* [Stated goal]: Rewrite the records below as a numbered list, and leave out any blank lines.

* [The records]:
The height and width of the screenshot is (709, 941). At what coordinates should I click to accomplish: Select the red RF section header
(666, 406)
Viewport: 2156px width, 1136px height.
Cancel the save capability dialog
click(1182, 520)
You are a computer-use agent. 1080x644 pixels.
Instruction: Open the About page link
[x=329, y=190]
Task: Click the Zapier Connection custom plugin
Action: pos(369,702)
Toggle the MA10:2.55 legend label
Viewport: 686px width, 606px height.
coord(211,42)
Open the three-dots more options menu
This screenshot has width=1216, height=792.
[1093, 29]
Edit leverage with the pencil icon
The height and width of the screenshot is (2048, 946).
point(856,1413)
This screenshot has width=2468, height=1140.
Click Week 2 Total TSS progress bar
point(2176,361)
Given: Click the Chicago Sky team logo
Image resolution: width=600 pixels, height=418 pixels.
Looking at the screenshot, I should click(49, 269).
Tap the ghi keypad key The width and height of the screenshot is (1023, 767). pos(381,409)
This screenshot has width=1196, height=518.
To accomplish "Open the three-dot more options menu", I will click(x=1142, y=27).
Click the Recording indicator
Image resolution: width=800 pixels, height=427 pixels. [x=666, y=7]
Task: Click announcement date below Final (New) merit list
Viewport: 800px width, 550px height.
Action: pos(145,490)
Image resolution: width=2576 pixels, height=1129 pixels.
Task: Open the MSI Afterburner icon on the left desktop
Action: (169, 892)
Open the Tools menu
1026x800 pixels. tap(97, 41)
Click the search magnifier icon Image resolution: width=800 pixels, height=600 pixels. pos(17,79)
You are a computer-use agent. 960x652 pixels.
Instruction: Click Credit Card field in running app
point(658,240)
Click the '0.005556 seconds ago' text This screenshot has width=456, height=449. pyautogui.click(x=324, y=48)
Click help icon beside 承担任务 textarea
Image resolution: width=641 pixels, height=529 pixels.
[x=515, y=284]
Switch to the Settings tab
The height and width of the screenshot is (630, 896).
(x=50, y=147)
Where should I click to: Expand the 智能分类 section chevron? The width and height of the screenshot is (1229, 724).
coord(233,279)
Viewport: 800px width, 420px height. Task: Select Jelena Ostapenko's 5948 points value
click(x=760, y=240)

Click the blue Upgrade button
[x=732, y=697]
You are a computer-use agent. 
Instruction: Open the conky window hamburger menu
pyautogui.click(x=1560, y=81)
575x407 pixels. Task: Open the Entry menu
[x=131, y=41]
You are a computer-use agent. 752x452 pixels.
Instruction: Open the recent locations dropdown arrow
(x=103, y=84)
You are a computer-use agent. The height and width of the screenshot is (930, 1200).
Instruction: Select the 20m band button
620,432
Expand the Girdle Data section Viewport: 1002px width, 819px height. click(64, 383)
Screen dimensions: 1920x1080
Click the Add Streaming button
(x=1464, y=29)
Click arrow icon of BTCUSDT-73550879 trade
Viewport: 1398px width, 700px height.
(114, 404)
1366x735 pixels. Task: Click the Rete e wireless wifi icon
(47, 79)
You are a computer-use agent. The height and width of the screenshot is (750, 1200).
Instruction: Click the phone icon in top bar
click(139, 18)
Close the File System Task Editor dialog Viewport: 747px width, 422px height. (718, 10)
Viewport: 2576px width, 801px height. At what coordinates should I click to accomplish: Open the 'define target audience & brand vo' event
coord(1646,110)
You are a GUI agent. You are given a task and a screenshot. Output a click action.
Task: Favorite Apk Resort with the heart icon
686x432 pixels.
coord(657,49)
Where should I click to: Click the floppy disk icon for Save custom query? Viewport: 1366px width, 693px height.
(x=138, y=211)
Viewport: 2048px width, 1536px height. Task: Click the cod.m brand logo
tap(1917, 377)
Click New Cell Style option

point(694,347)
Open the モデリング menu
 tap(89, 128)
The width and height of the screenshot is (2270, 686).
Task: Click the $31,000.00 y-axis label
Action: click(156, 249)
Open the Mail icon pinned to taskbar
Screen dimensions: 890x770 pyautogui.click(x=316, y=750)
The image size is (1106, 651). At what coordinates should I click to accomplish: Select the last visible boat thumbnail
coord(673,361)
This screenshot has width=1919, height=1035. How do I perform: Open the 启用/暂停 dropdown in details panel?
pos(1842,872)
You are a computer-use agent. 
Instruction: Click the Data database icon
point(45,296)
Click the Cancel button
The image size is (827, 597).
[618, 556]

* [Final result]:
1. The height and width of the screenshot is (709, 941). At what coordinates should I click to accomplish: Select the red RF section header
2. (666, 406)
3. Viewport: 2156px width, 1136px height.
4. Cancel the save capability dialog
5. click(1182, 520)
6. You are a computer-use agent. 1080x644 pixels.
7. Instruction: Open the About page link
8. [x=329, y=190]
9. Task: Click the Zapier Connection custom plugin
10. Action: pos(369,702)
11. Toggle the MA10:2.55 legend label
12. Viewport: 686px width, 606px height.
13. coord(211,42)
14. Open the three-dots more options menu
15. This screenshot has width=1216, height=792.
16. [1093, 29]
17. Edit leverage with the pencil icon
18. The height and width of the screenshot is (2048, 946).
19. point(856,1413)
20. This screenshot has width=2468, height=1140.
21. Click Week 2 Total TSS progress bar
22. point(2176,361)
23. Given: Click the Chicago Sky team logo
24. Image resolution: width=600 pixels, height=418 pixels.
25. Looking at the screenshot, I should click(49, 269).
26. Tap the ghi keypad key The width and height of the screenshot is (1023, 767). pos(381,409)
27. This screenshot has width=1196, height=518.
28. To accomplish "Open the three-dot more options menu", I will click(x=1142, y=27).
29. Click the Recording indicator
30. Image resolution: width=800 pixels, height=427 pixels. [x=666, y=7]
31. Task: Click announcement date below Final (New) merit list
32. Viewport: 800px width, 550px height.
33. Action: pos(145,490)
34. Image resolution: width=2576 pixels, height=1129 pixels.
35. Task: Open the MSI Afterburner icon on the left desktop
36. Action: (169, 892)
37. Open the Tools menu
38. 1026x800 pixels. tap(97, 41)
39. Click the search magnifier icon Image resolution: width=800 pixels, height=600 pixels. pos(17,79)
40. You are a computer-use agent. 960x652 pixels.
41. Instruction: Click Credit Card field in running app
42. point(658,240)
43. Click the '0.005556 seconds ago' text This screenshot has width=456, height=449. pyautogui.click(x=324, y=48)
44. Click help icon beside 承担任务 textarea
45. Image resolution: width=641 pixels, height=529 pixels.
46. [x=515, y=284]
47. Switch to the Settings tab
48. The height and width of the screenshot is (630, 896).
49. (x=50, y=147)
50. Where should I click to: Expand the 智能分类 section chevron? The width and height of the screenshot is (1229, 724).
51. coord(233,279)
52. Viewport: 800px width, 420px height. Task: Select Jelena Ostapenko's 5948 points value
53. click(x=760, y=240)
54. Click the blue Upgrade button
55. [x=732, y=697]
56. You are a computer-use agent. 
57. Instruction: Open the conky window hamburger menu
58. pyautogui.click(x=1560, y=81)
59. 575x407 pixels. Task: Open the Entry menu
60. [x=131, y=41]
61. You are a computer-use agent. 752x452 pixels.
62. Instruction: Open the recent locations dropdown arrow
63. (x=103, y=84)
64. You are a computer-use agent. The height and width of the screenshot is (930, 1200).
65. Instruction: Select the 20m band button
66. 620,432
67. Expand the Girdle Data section Viewport: 1002px width, 819px height. click(64, 383)
68. Screen dimensions: 1920x1080
69. Click the Add Streaming button
70. (x=1464, y=29)
71. Click arrow icon of BTCUSDT-73550879 trade
72. Viewport: 1398px width, 700px height.
73. (114, 404)
74. 1366x735 pixels. Task: Click the Rete e wireless wifi icon
75. (47, 79)
76. You are a computer-use agent. The height and width of the screenshot is (750, 1200).
77. Instruction: Click the phone icon in top bar
78. click(139, 18)
79. Close the File System Task Editor dialog Viewport: 747px width, 422px height. (718, 10)
80. Viewport: 2576px width, 801px height. At what coordinates should I click to accomplish: Open the 'define target audience & brand vo' event
81. coord(1646,110)
82. You are a GUI agent. You are given a task and a screenshot. Output a click action.
83. Task: Favorite Apk Resort with the heart icon
84. 686x432 pixels.
85. coord(657,49)
86. Where should I click to: Click the floppy disk icon for Save custom query? Viewport: 1366px width, 693px height.
87. (x=138, y=211)
88. Viewport: 2048px width, 1536px height. Task: Click the cod.m brand logo
89. tap(1917, 377)
90. Click New Cell Style option
91. point(694,347)
92. Open the モデリング menu
93.  tap(89, 128)
94. The width and height of the screenshot is (2270, 686).
95. Task: Click the $31,000.00 y-axis label
96. Action: click(156, 249)
97. Open the Mail icon pinned to taskbar
98. Screen dimensions: 890x770 pyautogui.click(x=316, y=750)
99. The image size is (1106, 651). At what coordinates should I click to accomplish: Select the last visible boat thumbnail
100. coord(673,361)
101. This screenshot has width=1919, height=1035. How do I perform: Open the 启用/暂停 dropdown in details panel?
102. pos(1842,872)
103. You are a computer-use agent. 
104. Instruction: Click the Data database icon
105. point(45,296)
106. Click the Cancel button
107. The image size is (827, 597).
108. [618, 556]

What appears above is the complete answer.